ACROPOLIS

The greatest and finest sanctuary of ancient Athens, dedicated primarily to its patron, the goddess Athena, dominates the centre of the modern city from the rocky crag known as the Acropolis. The most celebrated myths of ancient Athens, its greatest religious festivals, earliest cults and several decisive events in the city’s history are all connected to this sacred precinct. The monuments of the Acropolis stand in harmony with their natural setting. These unique masterpieces of ancient architecture combine different orders and styles of Classical art in a most innovative manner and have influenced art and culture for many centuries.

The naturally fortified site of the Acropolis is accessible only from the west. Both the Mycenaean fortress and ancient sanctuary were accessed from here, just like the modern archaeological site is today. The hill was first fortified in the Mycenaean period and traces of this early wall are still visible, particularly to the southeast of the Propylaia.
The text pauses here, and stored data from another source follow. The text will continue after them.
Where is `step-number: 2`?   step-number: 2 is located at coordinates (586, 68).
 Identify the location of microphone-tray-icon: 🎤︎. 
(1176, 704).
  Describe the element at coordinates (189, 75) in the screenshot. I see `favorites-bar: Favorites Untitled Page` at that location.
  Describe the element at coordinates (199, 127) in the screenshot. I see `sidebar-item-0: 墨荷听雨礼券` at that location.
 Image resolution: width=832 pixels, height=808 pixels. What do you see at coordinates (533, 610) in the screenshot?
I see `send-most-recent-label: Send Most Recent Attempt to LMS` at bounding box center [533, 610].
The walls visible to this day were erected after the Persian Wars in the first half of the fifth century BC, under Themistokles (north wall) and Kimon (south wall). Alterations were made under Perikles and again in later times, when the Acropolis became the stronghold of the city.

The sacred rock is approached from the West through the Beulé gate, one of the two gates built after the third century AD Herulian invasion, or through a small door under the temple of Athena Nike. The visitor then approaches the Propylaia, the monumental entrance to the sanctuary, built in Classical times by architect Mnesikles. The temple of Athena Nike, built c. 420 BC by Kallikrates, dominates the bastion to the south of the Propylaia.

Near the temple was the shrine of Aphrodite Pandemos, of which only part of the epistyle is preserved. Opposite the north wing of the Propylaia is a tall rectangular pedestal known as the pedestal of Agrippas, because it once supported an offering by the city of Athens to Marcus Agrippas, son-in-law of Augustus. Through the Propylaia one enters the sanctuary proper with its great masterpieces of ancient Greek architecture built primarily in the fifth century under Perikles.

The Parthenon, the hallmark of ancient Greek civilization, is indeed the most imposing of all. Dedicated to Athena Parthenos, it was erected under Perikles replacing two earlier temples dedicated to the same goddess. Between the Parthenon and the Propylaia, along the south wall, carved on bedrock, are the traces of two buildings of the fifth century BC, the Brauronion, a shrine dedicated to Artemis Brauronia, and the Chalkotheke, a building that once contained votive offerings of bronze. East of the Parthenon is a small circular temple of 27 BC, dedicated to Augustus and Rome.

On the north side of the hill is the Erechtheion, the Ionic temple of Athena and Poseidon-Erechtheus with its famous porch of the Karyatides. Northwest of the Erechtheion, along the north wall of the Acropolis, is the Arrhephorion, a small square building where the Arrhephoroi lived. The sacred rock was dedicated to the goddess Athena but its slopes were taken over by various other cults.